Oh no! how old is he?


----------



## Pogthefish (Mar 24, 2012)

Sometimes they recover from this. move him to a small, shallow bowl where he can easily get air but dont make it too big because they still feel like they must patrol the whole tank and this can stress him. If he doesn't show signs of improvement in a wek or 2, it may be his time  Keep the water PRISTINE and use aq salt for a few days, but no more than 10 because it damages the kidneys. This will help to open up his gills and help him breathe while he is adjusting the his handicap.


----------



## Sena Hansler (Aug 24, 2011)

Aww! Sorry to hear. I agree with Pog. There has been some bettas who are paralyzed, and they still live well lives...Little differently than a normal betta, but they can be alright


----------



## lelei (Apr 30, 2012)

Oh, poor lil fishy, I am so sorry to hear that..I didn't even know that could happen to a fish-My prayers are with you both~


----------



## katrina89 (Jul 16, 2012)

Im sorry <3 i hope he feels better


----------



## lvandert (Feb 23, 2012)

He's pretty old I've had him for two years and who knows how long my friend had him. He's already in a hospital tank just because he is that old. He's gotten rather lazy this past 6 months and he looked like he was struggling in the divided 10 so I moved him. I change his water every other day (1.5-2 gal) as is and treat with IAL in all of my tanks. I added a bit of aq salt, and stress coat to try to help him out this morning.


----------



## ao (Feb 29, 2012)

I dont think the AQ salt will help if it's not an infection or anything oO poor old guy.


----------



## magnum (May 7, 2012)

Sorry to hear about Patrick! I'm hoping he will recover from this. By any chance do you have a picture?


----------



## lvandert (Feb 23, 2012)

He doesn't look his hottest right now but I have plenty of pictures from when he did. He's my only HM boy at the moment even if he is a rosetail


----------



## lelei (Apr 30, 2012)

He is Gorgeous!! I love Rosetails!!


----------



## lvandert (Feb 23, 2012)

He's like almost a dragon scale, definitely heavy metallic lol. And he's got the full face mask scaling, not a single dark spot on his pretty little head.

oh and the aq salt will help him breath a bit.

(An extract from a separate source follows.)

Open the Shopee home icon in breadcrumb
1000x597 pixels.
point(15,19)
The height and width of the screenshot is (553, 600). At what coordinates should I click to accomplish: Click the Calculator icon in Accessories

I just noticed that his pectoral fin on that side looks dead. like its there but there is no color to it anymore, its kinda a blackish grey color now... I gave him a 100% water change yesterday so it cant be the water (I also treated it the same have I've always been). Poor fella...


----------



## ao (Feb 29, 2012)

urk, greying fins, hope its not the mystery disease...


----------



## lvandert (Feb 23, 2012)

No it doesn't look like it. It kinda looks like fin rot but there is not way it could be. I've been keeping his waters pristinely clean. It's completely there and not broken up one bit, it's just lost all of its color and went blackish grey... more black than grey.


----------



## Pogthefish (Mar 24, 2012)

How fast is it progressing?


----------



## lvandert (Feb 23, 2012)

Its not. It's just that fin. I've been watching really close since this last development and it hasn't changed yet. Although I have seen movement in that fin again, thank god. It can kinda wiggle, a little. Although now he's getting skinny despite the normal 2 in the morning 2 at night feeding schedule. Normal poops at the moment so I'm not concerned about worms yet. 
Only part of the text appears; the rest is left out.